6.  Standardized Assessments:  The ITBS test is now used for instructional planning and a formative assessment.  It gives your child a ranking in school based on their results, but its an ability grouping tool.  Students did not feel the pressure to test well in 1996 because everything counted, so you were expected to do well.  I am guilty of this, but when my students enter the door I start the year off mentioning state assessments that they know are sure to come.  My class is based on test results, so my students learn fast why they are placed in my Reading class.  It’s tough for students that know they struggle, but are now in middle school trying to play catch up.

0327oakland01

 

5.  Teachers Are Younger:  Now you would think that age is nothing but a number when dealing with professionals, but I know that when I was in school my teachers were older, or shall I say their dress code was.  My teachers hardly wore jeans, always wore dress pants, blouses, and dresses with modest make-up.  Now when you walk into schools there are a lot children that look more mature than their teachers.  It’s hard for urban middle schoolers to respect someone who is the same age as their older siblings.

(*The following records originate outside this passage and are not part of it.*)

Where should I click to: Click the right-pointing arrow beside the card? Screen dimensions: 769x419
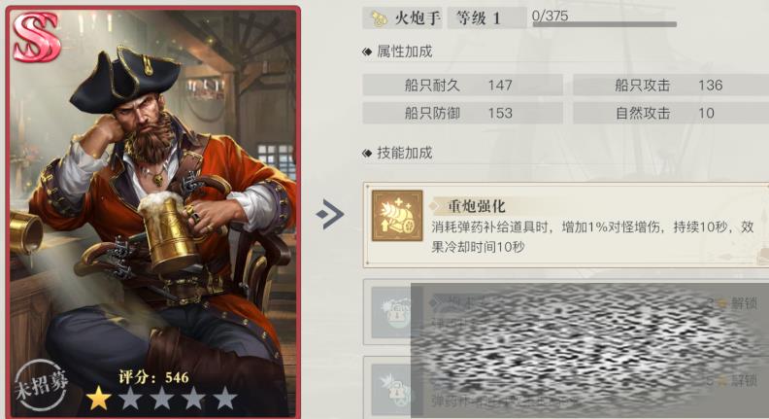coord(330,214)
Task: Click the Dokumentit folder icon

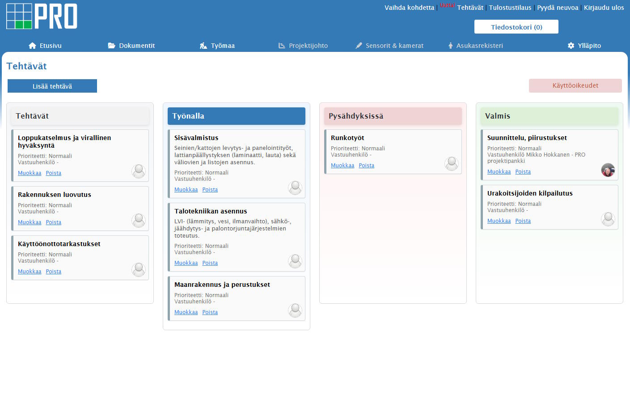Action: point(112,46)
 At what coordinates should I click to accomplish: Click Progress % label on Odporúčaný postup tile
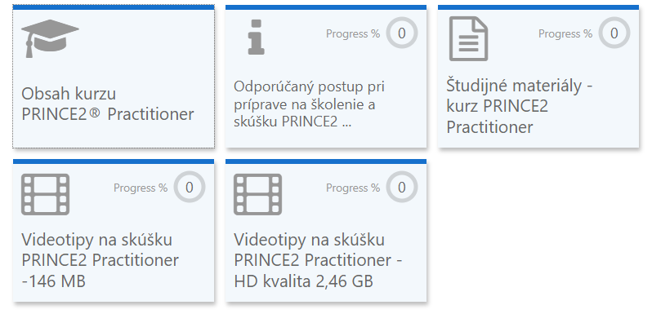click(353, 33)
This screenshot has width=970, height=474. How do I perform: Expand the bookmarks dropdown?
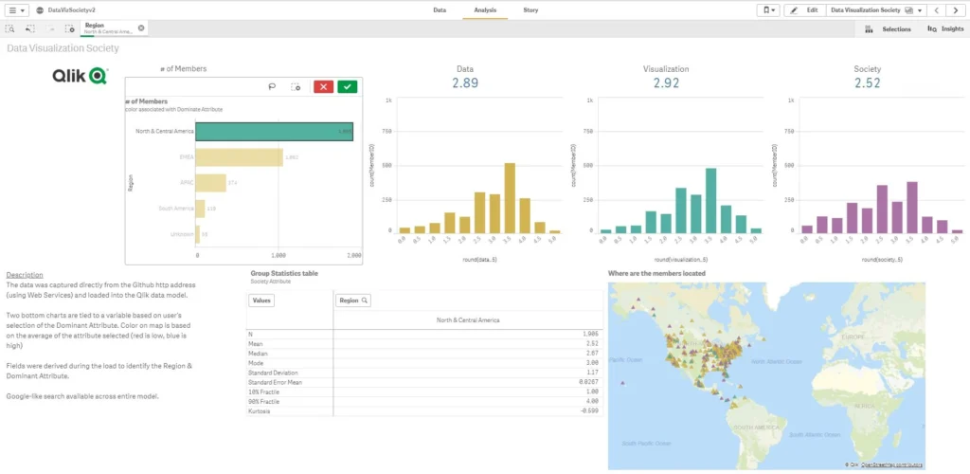[x=768, y=9]
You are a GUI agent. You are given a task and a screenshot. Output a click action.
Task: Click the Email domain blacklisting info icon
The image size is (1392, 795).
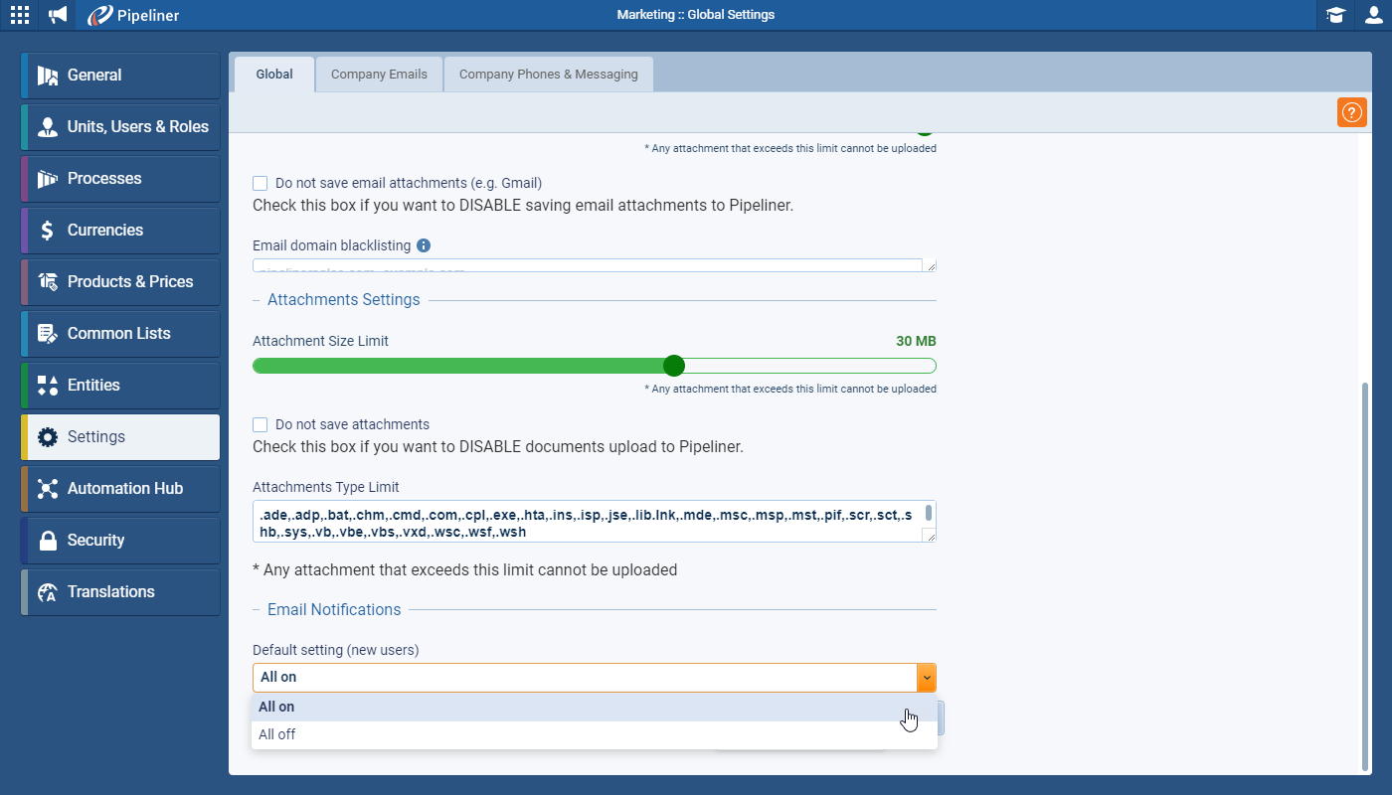coord(424,245)
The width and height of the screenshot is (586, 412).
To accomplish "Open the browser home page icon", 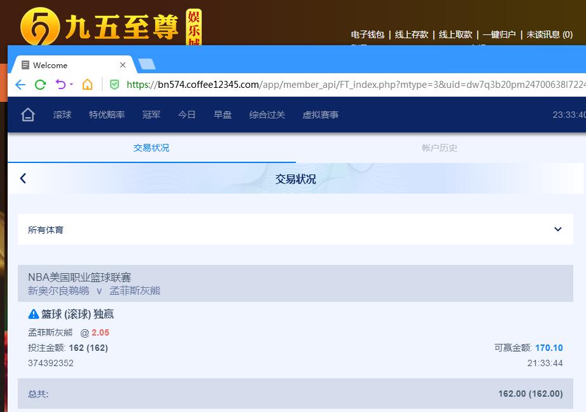I will click(x=87, y=85).
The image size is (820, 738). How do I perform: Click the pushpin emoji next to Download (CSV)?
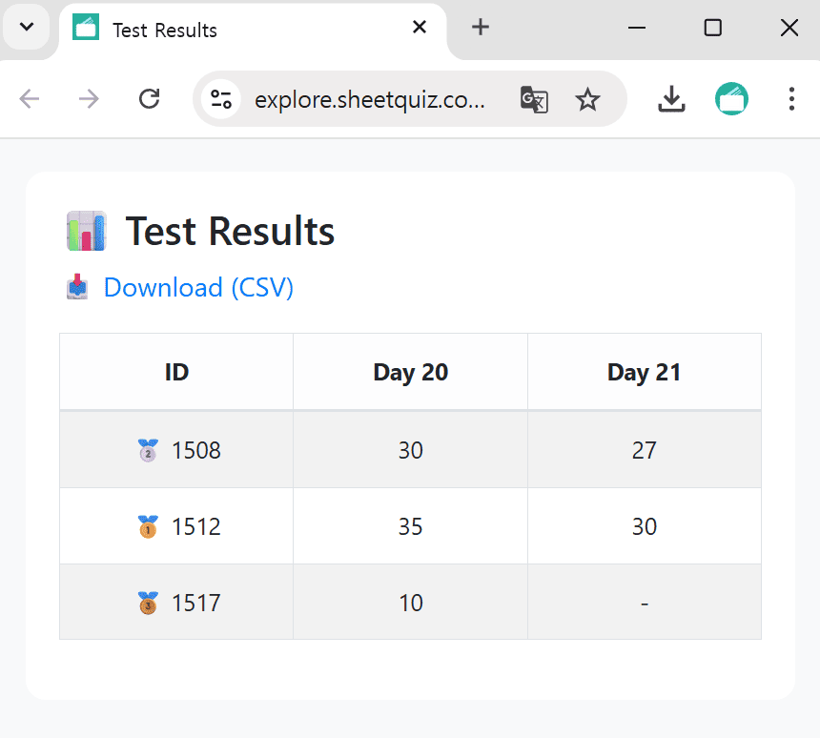76,287
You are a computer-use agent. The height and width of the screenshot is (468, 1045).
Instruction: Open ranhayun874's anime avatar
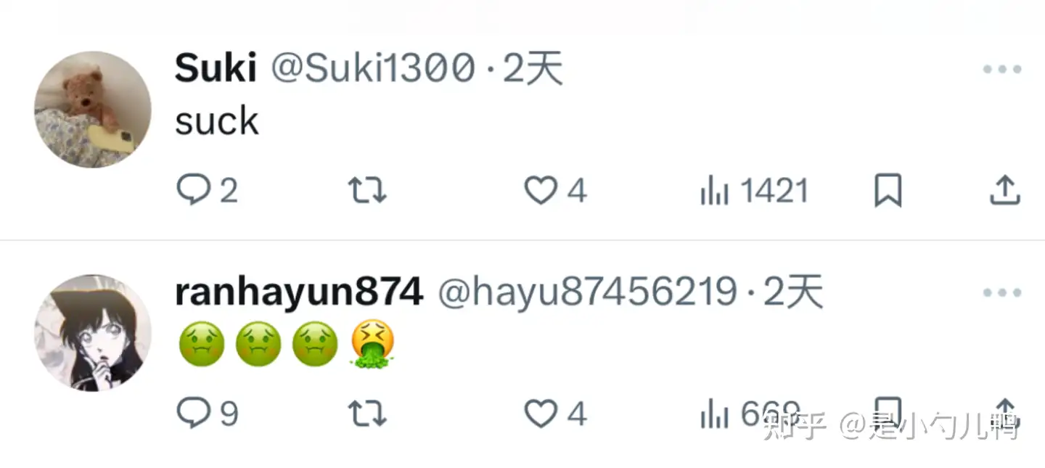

4.  Teacher Preparation:  I came in as a TAPP (Teacher Alternative Preparation Program) teacher from a different career field, the military, so I had life and work experience.  A lot f the teacher pedagogy that is learned traditionally is valuable, but teaching by the book is a no-go for middle school.  This works well for early childhood educators, but at the middle school level when students are trying to find their identity, you have to play it by ear.  The bricks and mortar way to teacher preparation gives teachers false interpretations of a classroom, so sometimes at the middle school level, teachers don’t last long.  I’ll touch on this later.

3.  Social Media:  There weren’t computers in the classroom 20 years ago.  The classroom equipped with computers was the computer lab and that was the typing class.  We had the old typing lessons that taught you your home row keys and by the end of the semester you learned basic typing skills.  The only phone you had was a house phone.  Now kids of all ages have cellular phones, and some of those phones are better than adult phones.  Social media is how kids communicate, rather than writing friendly notes.  There is a whole new language (text talk) that is being spoken by this generation.  I’m not saying that kids shouldn’t have social media, however in school it is a major distraction.

social-media-manager

2.  Parental Involvement:  Open house, report card pick-up, parent-teacher conferences, athletic events, PTO meetings,  and awards banquets have low parent participation.  I remember being in school and my mom never missed an event.  Now we can barely get a parent to show up for their highly disruptive child.  New age parents are not like parents from decades past.  It is heart-breaking to know that a lot of the students today are raising themselves.  Schools need parents to meet them halfway.

1. Lack of Consistency: I entered into the profession of teaching eight years ago and I am now on my seventh district superintendent.  I live in one city, but teach in another and I see that changeover is more severe in my district.  From formative assessments, progress monitoring tools, academic expectations, and changes in district wide leadership nothing has been placed for longer than two academic years to see progress.  It doesn’t help that new state assessments have changed, so have promotion requirements.  I’m not a strategist, but it appears that once leaders leave the classroom, they become out of touch with the classroom struggle.  Teachers are now simply collecting a check rather than genuinely teaching.  Education represents stability, but in some cases teachers are providing a disservice to their students.

I’m sure there are more reasons, but these stood out for me the most.